Fine Gael must abandon the Northern Ireland policy legacy left by former Taoiseach, Mr John Bruton, which has allowed Sinn Féin to portray it as a pro-Unionist party, a Fine Gael TD has declared.
In a forthright intervention, Mr John Deasy, of Waterford, the party's frontbench justice spokesperson, said many voters in the Republic have perceived Mr Bruton's attitude towards Northern Ireland as "anti-nationalist".
"That has to change. There are enough young people in the party who believe that that must change. I believe that these sentiments are shared by Parliamentary Party members and by the rank-and-file.
"We are a party committed to a united Ireland, a nationalist party. I think that that may have been forgotten. We come from the tradition of Michael Collins and the party that founded the State," Mr Deasy told The Irish Times.
Fine Gael, he said, had taken "the wrong track, the wrong road". He added: "We have allowed Sinn Féin to dominate and orchestrate the nationalist agenda, which we should be doing in the Republic."
Mr Deasy said that change would be welcome on the ground. "The soundings that I have taken from ordinary members is that we need to get back to what Fine Gael is about, with a role to play in Northern Ireland. But it isn't the role left by John Bruton."
Calling for a debate about Northern Ireland within FG, he said Mr Bruton's attitude on Northern Ireland had allowed Sinn Féin "to denigrate us and consign us as a non-entity when it comes to the North".
Outlining his own family's republican pedigree, Mr Deasy, one of a small number of newly-elected Fine Gael TDs, said both of his grandfathers had fought with the Old IRA - one with Gen Tom Barry's Flying Column.
"I am someone who comes from a strong republican background. There are many others in Fine Gael who share a similar background. It is time that republicans in the South stood up and were heard on this issue," he went on.
Sharply criticising Sinn Féin, he said: "Everything in the peace process is revolving around them because they are holding the threat of violence over people's heads. The Irish and British governments are tiptoeing around them.
"We can't leave it to Sinn Féin to forward the peace process because, in effect, they are destroying it," said Mr Deasy.
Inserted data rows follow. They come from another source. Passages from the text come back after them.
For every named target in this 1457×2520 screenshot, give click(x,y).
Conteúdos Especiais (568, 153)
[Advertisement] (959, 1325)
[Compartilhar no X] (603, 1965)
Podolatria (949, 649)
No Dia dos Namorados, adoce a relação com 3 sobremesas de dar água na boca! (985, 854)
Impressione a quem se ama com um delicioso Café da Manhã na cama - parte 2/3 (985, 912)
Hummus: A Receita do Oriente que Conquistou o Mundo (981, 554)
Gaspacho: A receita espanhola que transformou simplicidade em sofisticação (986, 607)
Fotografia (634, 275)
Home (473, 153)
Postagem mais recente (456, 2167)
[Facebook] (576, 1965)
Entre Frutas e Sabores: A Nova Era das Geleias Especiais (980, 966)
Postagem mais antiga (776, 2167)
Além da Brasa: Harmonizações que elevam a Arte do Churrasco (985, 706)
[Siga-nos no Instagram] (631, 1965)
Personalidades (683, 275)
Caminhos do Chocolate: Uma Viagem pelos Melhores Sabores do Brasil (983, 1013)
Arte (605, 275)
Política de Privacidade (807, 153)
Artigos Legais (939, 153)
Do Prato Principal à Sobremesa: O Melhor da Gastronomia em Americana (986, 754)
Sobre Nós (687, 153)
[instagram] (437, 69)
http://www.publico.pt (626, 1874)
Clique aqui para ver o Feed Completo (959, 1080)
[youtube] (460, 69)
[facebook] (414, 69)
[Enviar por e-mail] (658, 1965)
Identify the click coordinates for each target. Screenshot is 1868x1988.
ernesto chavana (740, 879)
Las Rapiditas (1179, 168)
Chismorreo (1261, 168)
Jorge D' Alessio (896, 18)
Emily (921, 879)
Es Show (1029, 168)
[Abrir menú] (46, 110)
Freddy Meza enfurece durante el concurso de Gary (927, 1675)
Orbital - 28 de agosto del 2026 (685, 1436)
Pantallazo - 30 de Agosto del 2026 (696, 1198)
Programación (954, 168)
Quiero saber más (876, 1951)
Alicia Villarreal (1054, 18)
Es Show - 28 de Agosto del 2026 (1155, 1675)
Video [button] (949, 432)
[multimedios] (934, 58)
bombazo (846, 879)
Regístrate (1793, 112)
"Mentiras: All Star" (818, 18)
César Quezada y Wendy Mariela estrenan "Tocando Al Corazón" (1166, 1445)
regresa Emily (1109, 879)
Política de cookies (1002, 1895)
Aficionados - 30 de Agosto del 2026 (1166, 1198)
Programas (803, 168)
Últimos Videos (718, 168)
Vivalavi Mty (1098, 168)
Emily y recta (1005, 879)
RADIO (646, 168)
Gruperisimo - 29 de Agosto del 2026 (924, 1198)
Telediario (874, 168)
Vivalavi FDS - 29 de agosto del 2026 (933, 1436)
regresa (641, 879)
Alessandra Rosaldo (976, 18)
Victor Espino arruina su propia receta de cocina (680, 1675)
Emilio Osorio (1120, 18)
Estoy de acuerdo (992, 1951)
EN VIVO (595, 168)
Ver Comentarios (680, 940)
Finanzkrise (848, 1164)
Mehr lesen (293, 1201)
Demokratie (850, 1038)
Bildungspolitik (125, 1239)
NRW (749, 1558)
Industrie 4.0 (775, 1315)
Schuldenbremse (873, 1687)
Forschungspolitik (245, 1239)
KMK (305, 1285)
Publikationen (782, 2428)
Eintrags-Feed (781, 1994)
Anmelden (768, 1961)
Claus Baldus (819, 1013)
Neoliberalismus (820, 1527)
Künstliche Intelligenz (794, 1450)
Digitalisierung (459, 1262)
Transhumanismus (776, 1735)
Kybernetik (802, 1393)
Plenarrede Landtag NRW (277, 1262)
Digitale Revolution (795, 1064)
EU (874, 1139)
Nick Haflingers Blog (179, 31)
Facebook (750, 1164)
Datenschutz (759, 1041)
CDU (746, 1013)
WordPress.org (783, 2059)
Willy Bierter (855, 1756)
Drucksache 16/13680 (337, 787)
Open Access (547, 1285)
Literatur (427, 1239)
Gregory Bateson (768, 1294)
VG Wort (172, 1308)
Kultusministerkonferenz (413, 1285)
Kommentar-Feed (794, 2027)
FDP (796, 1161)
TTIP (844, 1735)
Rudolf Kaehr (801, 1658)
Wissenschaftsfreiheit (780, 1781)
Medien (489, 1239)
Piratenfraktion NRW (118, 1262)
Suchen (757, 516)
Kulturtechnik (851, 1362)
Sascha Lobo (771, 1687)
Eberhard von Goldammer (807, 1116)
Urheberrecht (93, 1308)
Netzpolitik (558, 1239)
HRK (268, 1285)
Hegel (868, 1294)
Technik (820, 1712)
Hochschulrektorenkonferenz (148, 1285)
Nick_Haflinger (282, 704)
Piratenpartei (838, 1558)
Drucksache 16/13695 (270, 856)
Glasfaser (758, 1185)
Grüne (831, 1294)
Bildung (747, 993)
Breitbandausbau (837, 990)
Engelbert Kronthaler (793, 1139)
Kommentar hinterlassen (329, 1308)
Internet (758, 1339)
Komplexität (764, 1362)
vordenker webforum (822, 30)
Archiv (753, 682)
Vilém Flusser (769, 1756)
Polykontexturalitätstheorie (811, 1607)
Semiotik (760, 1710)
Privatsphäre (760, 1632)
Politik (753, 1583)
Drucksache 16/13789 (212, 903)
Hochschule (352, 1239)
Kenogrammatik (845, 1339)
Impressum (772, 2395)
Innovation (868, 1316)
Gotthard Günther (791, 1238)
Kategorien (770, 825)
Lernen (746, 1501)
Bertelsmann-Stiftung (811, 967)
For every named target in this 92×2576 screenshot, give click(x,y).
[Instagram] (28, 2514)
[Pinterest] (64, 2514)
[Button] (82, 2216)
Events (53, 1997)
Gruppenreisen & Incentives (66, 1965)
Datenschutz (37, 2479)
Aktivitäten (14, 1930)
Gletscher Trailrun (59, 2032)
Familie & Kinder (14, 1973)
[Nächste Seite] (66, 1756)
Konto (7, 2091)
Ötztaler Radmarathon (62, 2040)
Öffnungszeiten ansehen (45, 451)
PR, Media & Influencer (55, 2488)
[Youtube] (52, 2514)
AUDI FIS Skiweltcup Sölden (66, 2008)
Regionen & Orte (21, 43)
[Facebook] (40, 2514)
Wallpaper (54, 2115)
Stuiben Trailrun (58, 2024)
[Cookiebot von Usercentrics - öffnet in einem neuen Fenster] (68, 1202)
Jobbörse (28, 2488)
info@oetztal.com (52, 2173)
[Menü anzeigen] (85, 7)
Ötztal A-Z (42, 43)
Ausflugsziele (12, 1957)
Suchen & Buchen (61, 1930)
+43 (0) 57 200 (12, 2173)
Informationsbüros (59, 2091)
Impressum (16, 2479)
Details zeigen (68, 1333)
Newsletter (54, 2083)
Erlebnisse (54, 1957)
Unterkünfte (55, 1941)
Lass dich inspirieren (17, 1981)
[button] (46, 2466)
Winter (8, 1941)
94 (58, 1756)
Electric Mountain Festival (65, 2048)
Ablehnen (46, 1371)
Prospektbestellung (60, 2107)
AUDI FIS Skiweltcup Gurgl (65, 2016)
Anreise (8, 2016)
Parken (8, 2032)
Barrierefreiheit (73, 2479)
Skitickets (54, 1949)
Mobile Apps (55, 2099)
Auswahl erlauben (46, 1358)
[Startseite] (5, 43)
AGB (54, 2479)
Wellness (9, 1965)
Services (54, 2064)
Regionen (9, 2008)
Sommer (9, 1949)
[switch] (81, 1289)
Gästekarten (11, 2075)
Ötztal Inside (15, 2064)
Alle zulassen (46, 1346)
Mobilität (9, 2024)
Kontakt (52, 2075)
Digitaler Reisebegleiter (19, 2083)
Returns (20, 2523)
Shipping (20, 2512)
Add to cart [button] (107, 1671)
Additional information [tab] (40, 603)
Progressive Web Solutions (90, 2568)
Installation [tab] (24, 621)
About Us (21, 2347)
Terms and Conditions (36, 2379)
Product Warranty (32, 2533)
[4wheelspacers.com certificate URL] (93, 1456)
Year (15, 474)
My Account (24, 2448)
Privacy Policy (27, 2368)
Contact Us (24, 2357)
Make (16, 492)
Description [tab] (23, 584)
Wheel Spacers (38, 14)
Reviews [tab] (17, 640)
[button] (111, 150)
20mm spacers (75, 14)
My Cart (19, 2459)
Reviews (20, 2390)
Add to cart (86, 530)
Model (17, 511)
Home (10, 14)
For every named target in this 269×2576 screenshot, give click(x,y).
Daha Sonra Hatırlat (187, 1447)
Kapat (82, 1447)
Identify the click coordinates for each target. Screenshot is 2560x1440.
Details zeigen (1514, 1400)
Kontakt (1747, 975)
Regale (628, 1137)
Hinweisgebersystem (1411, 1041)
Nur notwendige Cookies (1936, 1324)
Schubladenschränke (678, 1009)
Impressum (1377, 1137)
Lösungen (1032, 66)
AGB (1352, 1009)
He also criticised loyalist "thugs" for attacking Catholic neighbourhoods.
The loyalist attacks, he said, are "used" by Sinn Féin "to promote their own agenda without any due regard for the peace process", and all of this is at the expense of the SDLP."I think some politicians in the South are afraid of confronting Sinn Féin and it is about time that politicians who come from the party who founded this State took on Sinn Féin: a party that was committed to the destruction of this State," said Mr Deasy.